Portugal é um pequeno país europeu, mediterrâneo por localização e cultura, mas também atlântico por posição geográfica, tradição histórica e influência da sua componente insular (Madeira e Açores).
As áreas rurais do país representam mais de 80 % do território e nelas vive mais de um terço da população. Encerram um grande e diversificado potencial de recursos naturais, humanos e culturais, mas são também afectadas por importantes insuficiências em termos de desenvolvimento económico e social e de acesso às condições de suporte à vida das pessoas e à actividade das empresas. Tal como nas outras regiões do sul mediterrâneo e ibérico, em Portugal os contrastes de desenvolvimento entre as áreas urbanas e as áreas rurais são acentuados, em desfavor destas últimas.
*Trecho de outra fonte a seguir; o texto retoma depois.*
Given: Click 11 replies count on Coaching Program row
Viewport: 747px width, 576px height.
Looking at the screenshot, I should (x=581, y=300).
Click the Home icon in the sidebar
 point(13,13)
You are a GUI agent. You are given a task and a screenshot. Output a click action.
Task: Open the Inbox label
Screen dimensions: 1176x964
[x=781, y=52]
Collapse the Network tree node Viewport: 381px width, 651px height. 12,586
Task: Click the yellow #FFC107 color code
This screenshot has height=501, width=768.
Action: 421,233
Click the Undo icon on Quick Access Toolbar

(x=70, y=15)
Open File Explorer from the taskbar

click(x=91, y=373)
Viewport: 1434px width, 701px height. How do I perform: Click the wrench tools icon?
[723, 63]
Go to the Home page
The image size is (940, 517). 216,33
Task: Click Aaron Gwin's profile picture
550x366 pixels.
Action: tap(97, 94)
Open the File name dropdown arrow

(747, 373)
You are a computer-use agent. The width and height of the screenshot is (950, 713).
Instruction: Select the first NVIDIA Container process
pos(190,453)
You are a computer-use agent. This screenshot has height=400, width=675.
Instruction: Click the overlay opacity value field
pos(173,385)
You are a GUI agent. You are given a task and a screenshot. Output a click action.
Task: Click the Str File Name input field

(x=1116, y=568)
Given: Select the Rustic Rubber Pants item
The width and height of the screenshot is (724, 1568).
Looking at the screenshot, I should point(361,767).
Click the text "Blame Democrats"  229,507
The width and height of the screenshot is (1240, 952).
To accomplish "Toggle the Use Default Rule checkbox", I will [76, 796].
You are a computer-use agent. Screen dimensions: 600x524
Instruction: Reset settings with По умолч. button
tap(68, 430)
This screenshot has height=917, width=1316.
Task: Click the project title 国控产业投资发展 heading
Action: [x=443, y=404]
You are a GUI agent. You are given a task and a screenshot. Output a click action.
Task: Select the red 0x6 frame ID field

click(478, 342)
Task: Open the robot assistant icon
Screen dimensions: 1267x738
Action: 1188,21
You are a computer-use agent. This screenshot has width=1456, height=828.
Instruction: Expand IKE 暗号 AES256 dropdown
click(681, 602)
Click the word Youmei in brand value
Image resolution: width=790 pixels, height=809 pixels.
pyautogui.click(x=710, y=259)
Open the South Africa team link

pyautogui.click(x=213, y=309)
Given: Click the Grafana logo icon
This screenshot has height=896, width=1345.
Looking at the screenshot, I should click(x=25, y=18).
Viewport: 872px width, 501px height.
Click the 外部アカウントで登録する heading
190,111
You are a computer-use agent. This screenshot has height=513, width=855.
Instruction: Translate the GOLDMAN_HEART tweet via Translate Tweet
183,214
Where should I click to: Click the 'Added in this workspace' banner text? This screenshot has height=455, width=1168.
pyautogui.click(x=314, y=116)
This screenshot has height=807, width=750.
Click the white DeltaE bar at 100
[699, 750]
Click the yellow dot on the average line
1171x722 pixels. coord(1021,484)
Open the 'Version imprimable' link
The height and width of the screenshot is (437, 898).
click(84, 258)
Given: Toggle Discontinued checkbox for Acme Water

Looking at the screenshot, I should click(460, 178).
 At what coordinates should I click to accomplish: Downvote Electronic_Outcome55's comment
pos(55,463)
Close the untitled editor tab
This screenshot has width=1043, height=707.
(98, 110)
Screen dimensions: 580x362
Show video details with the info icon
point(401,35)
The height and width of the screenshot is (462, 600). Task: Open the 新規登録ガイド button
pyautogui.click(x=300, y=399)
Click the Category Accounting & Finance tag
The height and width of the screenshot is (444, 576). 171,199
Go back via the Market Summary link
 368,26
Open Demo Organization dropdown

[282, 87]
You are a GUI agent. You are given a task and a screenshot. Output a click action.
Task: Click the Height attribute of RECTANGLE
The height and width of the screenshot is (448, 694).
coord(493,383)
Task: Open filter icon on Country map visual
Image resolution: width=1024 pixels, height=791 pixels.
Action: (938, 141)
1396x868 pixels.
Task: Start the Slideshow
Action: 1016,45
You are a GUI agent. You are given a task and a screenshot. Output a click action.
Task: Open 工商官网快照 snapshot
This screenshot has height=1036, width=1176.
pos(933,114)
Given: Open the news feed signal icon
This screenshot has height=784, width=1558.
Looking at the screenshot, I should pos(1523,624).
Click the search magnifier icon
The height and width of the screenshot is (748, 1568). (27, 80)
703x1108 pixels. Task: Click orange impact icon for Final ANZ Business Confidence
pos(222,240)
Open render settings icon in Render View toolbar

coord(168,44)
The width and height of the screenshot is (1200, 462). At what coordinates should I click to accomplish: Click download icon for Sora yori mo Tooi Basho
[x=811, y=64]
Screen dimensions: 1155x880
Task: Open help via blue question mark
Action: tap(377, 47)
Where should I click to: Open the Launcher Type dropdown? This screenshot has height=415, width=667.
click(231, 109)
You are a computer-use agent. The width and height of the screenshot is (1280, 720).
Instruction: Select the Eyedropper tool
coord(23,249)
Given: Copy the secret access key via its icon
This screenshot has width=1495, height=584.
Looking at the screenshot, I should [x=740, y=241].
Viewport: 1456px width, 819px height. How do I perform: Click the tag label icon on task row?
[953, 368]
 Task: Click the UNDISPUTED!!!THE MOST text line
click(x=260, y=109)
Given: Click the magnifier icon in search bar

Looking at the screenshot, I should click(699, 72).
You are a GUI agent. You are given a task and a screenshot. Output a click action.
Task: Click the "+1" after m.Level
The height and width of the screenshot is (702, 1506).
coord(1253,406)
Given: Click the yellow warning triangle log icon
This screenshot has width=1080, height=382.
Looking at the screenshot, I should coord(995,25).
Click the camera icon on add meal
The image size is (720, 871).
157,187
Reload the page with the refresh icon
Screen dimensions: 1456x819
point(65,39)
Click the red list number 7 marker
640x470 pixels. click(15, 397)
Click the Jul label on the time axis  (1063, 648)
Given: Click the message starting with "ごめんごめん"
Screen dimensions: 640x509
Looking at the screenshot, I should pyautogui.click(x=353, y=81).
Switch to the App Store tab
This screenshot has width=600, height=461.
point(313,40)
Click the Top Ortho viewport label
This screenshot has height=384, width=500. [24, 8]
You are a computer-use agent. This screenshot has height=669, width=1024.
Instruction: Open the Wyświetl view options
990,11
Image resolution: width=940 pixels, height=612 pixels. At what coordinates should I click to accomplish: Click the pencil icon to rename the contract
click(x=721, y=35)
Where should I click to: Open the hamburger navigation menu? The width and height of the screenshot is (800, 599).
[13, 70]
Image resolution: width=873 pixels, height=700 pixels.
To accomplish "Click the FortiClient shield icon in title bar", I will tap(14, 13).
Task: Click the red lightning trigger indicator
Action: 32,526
Região de Entre Douro e Vouga – agricultura de subsistência e explorações pecuárias isoladas e que abraça o solar da raça arouquesa
Pelas razões objectivas assinaladas, mas também por opção, as políticas de desenvolvimento rural têm vindo a ocupar em Portugal um lugar reforçado na luta por uma sociedade territorialmente mais equilibrada e saudável.
Uma plataforma de objectivos e princípios de actuação para promover o desenvolvimento rural no quadro da União Europeia tem vindo a ser amadurecida desde 1988, foi explicitamente consagrada na declaração de Cork em final de 1996, estando o desenvolvimento rural, actualmente consagrado como segundo pilar da PAC.
Os objectivos centrais a prosseguir parecem ser claros: contribuir para o desenvolvimento de uma agricultura europeia multifuncional, sustentável e repartida por todos os espaços da União, e para a diversificação económica e social dos territórios rurais europeus. A qualidade de vida das pessoas residentes nestes territórios e a sua participação nos processos de desenvolvimento constituirão os indicadores chave para avaliar o sucesso desta estratégia.
Do lado da agricultura e da política agrícola a evolução deverá conter um leque mais amplo de objectivos que contemple uma visão mais alargada gestão do espaço rural.
Do lado da diversificação e dinamização económica e social do território rural haverá que valorizar outras actividades em meio rural e as relações de interdependência com a agricultura. As iniciativas de turismo em espaço rural representam, entre muitos outros, um dos campos onde essa interdependência pode e deve ser reforçada.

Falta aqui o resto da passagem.